> Task: From the data below, tally each line that has "Open" in it, then give that tally without comment.

··· Extracted data

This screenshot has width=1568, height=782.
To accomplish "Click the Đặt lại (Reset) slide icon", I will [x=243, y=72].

······
··· Extracted data

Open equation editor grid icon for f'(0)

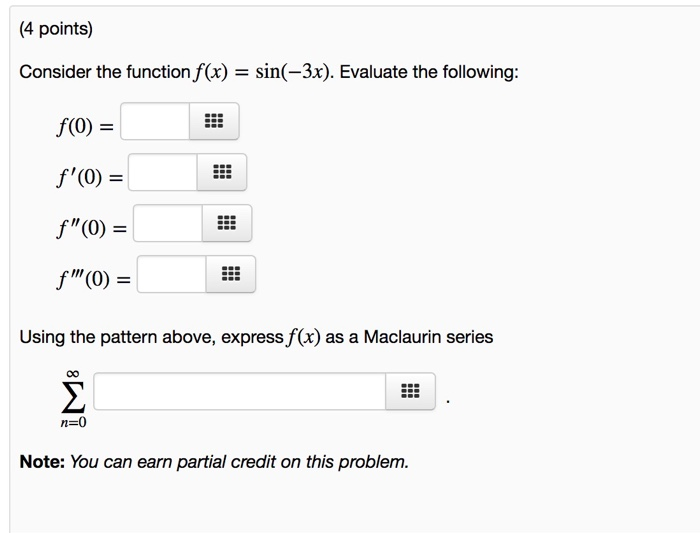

······
··· Extracted data

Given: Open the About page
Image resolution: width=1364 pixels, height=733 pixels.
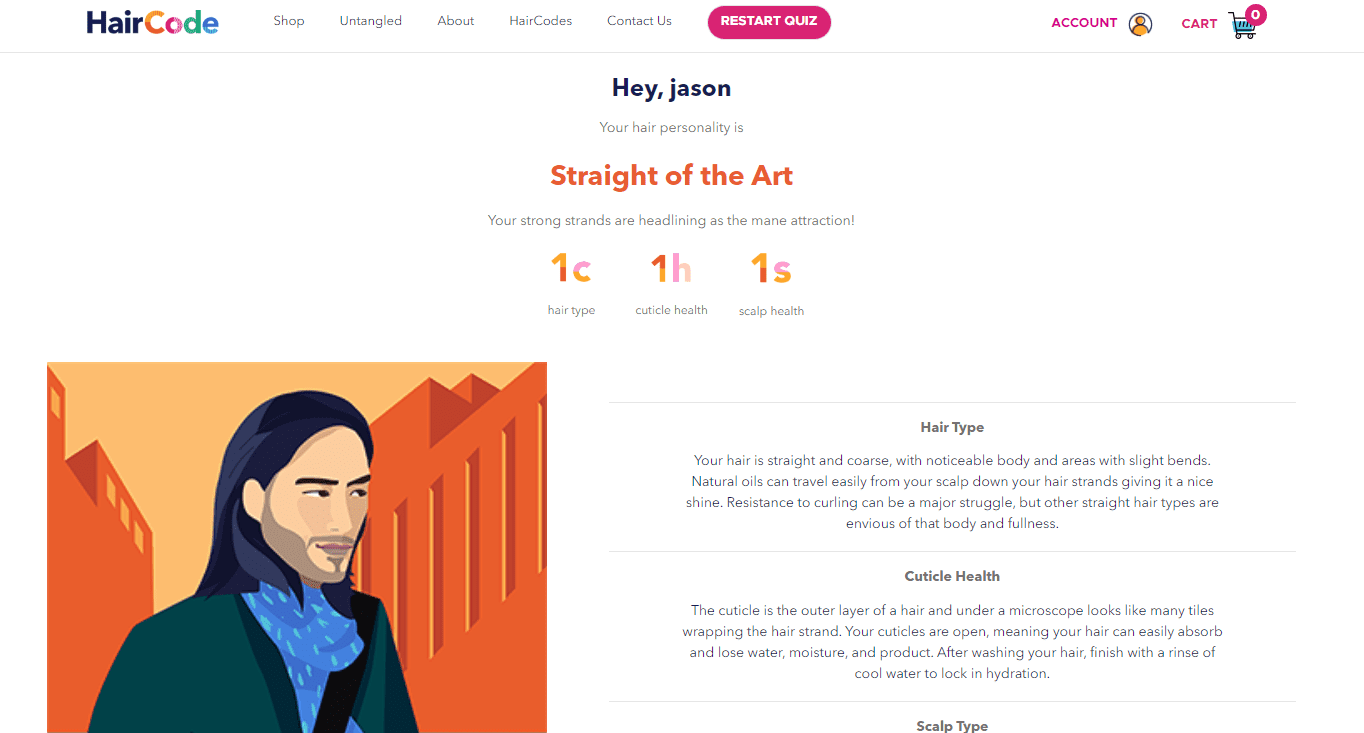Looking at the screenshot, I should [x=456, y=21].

······

> Your solution: 2